Years after they left school, friends and classmates are still coming together to share stories and experiences.

The 65th school reunion of the class of 1948 from the Red Brick School swept through old haunts Aug. 2 and 3, bringing back graduates and students from across the country.

Part of the Hawaiian-themed reunion was spent playing a few games such as pineapple bowling but much of it was spent retelling old stories and laughing like schoolchildren.

On Aug 2. the returned students toured the Fort Ostell Museum, where a book featuring many of the woman of Ponoka’s history held Doreen McClaflin captivated. As she flipped through, faces on every couple of pages stood out and evoked a memory.

McClaflin and husband Gordon have attended the reunions since the 40th reunion was held. “I still have my autograph books with all my chums,” said McClaflin.

On Aug. 3 a tour of the Red Brick School had the former students exclaiming as soon as they got inside how different everything was. “It’s changed completely,” said Lux.

When she attended the school it housed all 12 grades with approximately 30 students per grade.

While a part of the tour involved looking around the unfamiliar building, more time was dedicated to telling old stories that still whispered through the halls.

McClaflin recalls one time when a teacher left the classroom and chaos ensued. “They got out the chalk rags and they started in … you could hardly see the kids in the room.”

Doris Harness and her friends were also up for making mischief in school by playing hooky. To sneak out of school they’d stash their coats in the bathroom, but one day those coats went missing.

“They put them up in the principal’s office and we thought, ‘oh my god how are we going to get out of this’.”
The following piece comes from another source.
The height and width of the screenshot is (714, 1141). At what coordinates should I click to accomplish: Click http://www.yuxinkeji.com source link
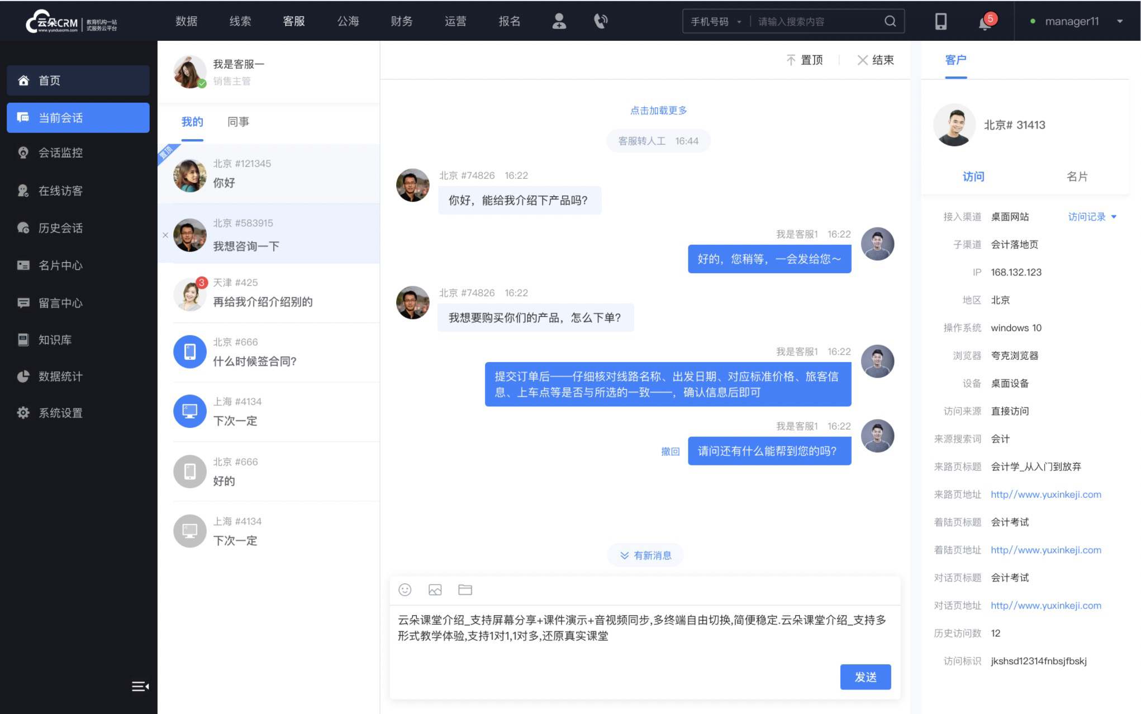[1047, 494]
When they went to the principal’s office it was empty. “So we stole the evidence,” Harness recalled, laughing.

A few teachers also returned for the reunion, including Barbra Smith, a favorite teacher of James Beach.

“She used to shut everything down the first of December and we’d focus on the Christmas concert the rest of the month,” said Beach.

“I don’t think I shut everything down,” countered Smith. “We did reading, writing and arithmetic.”

A great deal of emphasis was put on the Christmas concert each year because teachers’ abilities were judged on how the concert went. “They thought if the concert was good you were a good teacher,” said Smith.

Stories of Christmas concerts led to talk of other memorable trees. Don Macleod remembers an immense hedge that ran all along the front of the building. “It was my job to trim that stupid hedge.”

Others who also remember the hedge joked, saying by the time Macleod finished trimming the whole hedge it would be time to start over again.

Visiting with all their old school mates also leads to remembering those who didn’t return this year. “I’ve lost many of my friends. Each time there are a few less people,” said McClaflin.